Sciatica Stretches – Sciatic Nerve Pain Relief with Sciatica Exercises
October 17th, 2008 by admin | 24 Comments | Filed in Back Pain ExerciseSciatic nerve pain, also known as a condition called sciatica, is an ailment that when left untreated can become painful and consuming, and really degrade your quality of life. Sciatica exercises can offer lower back pain relief, but it is important to first understand what causes sciatica.
Basically, sciatica is nerve damage that has been triggered by either stress, or tight muscles pinching the nerve. Because the sciatic nerve starts in your lower back, and travels down, all the way through the back of your leg and hamstrings, overly tight muscles can create a pinch, which can cause pain.
Most of the time, these overly tight muscles mean that muscles in the surrounding areas are quite weak, and this is determined to be the most common cause of sciatica. You can combat this, and ease the painful nerve by regular exercise and performing sciatica stretches.

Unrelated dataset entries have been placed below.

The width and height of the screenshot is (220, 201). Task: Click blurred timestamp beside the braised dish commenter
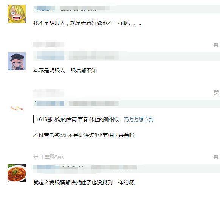(x=114, y=167)
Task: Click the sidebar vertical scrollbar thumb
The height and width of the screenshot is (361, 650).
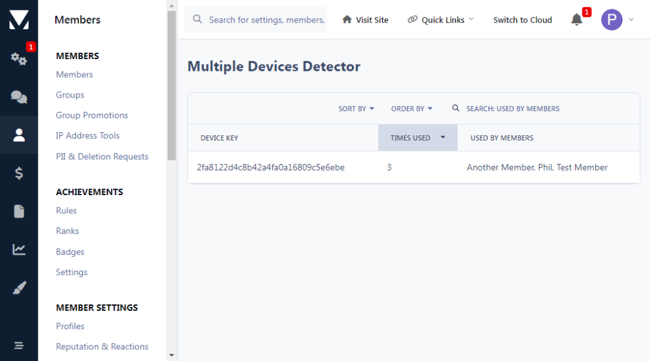Action: (172, 85)
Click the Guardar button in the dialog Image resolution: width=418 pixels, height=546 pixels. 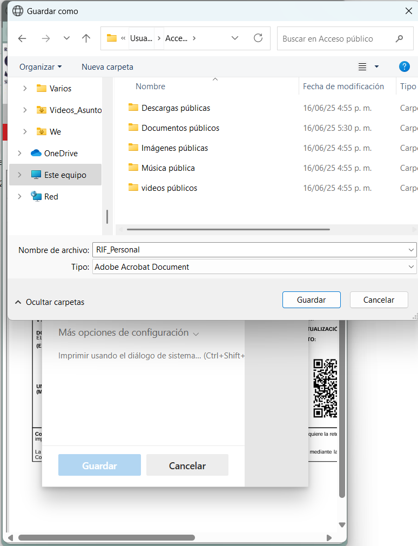tap(311, 300)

Sciatic nerve damage can also be triggered by job stressors such as truck driving for long periods of time. The constant bouncing puts stress on the sciatic nerve. A herniated lumbar disc can also cause sciatica, which then it would be advisable to avoid sciatica stretches without talking to your doctor first, as this could end up harming your sciatic nerve further.
Try one of these simple exercises to help you determine which type of sciatica you may be suffering from. Sitting upright in a chair, stretch your leg that you are having pain in, straight out. If your pain increases, most likely true sciatica is to blame, and you have a herniated disc.

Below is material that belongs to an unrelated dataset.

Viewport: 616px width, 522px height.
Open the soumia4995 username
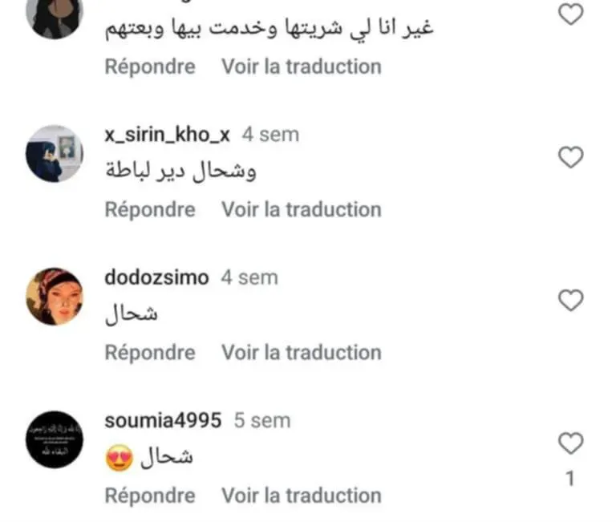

Another test that is helpful in determining where your sciatica is originating from, is gently pulling your knee on your sore side, to your shoulder on the same side. Then gently pull the same knee to the opposite shoulder, and gauge the pain. If it is significantly more painful pulling to the opposite shoulder, tight muscles are the most likely culprit for your sciatica
2 simple sciatica exercises you can perform to help relieve your pain:
1. The first one you perform the same exercise as listed above under the test exercises, but you do it lying down on your back. This can help to stretch out overly tight hamstrings. Be careful though, because if you suffer from a herniated disc than this exercise can worsen it.
2. The second stretch is based on yoga exercises. Lie flat on your tummy and push up on your elbows, looking up and breathing deeply. The slight curve this creates in your spine helps to relieve pressure and pain. But again, be careful, because if your sciatica is caused by a facet syndrome, this can aggravate it.
Also it is good to note that pain may increase for a bit when doing this sciatica stretch, but usually with practice it improves. Get up and take a break between reps, walk it off. These sciatica exercises are meant to help you, but always use good judgment and caution when performing them.
One thing to remember is that sciatica can be caused by several factors at once. Herniated disc’s, facet syndrome which I mentioned briefly before, tight muscles. Facet syndrome involves rear joints at the base of your spine, and extending your back like the yoga exercise from before can actually increase your pain and aggravate your symptoms. In that case it is normally recommended to lie on your back and hug your knees. However if you are also suffering from a herniated disc, then hugging your knees isn’t recommended.
Truthfully, seeing your doctor before embarking on any sciatica stretches is the safest and smartest route to take. You can then be referred to a specialist who can show you the proper exercises and stretches you should be attempting.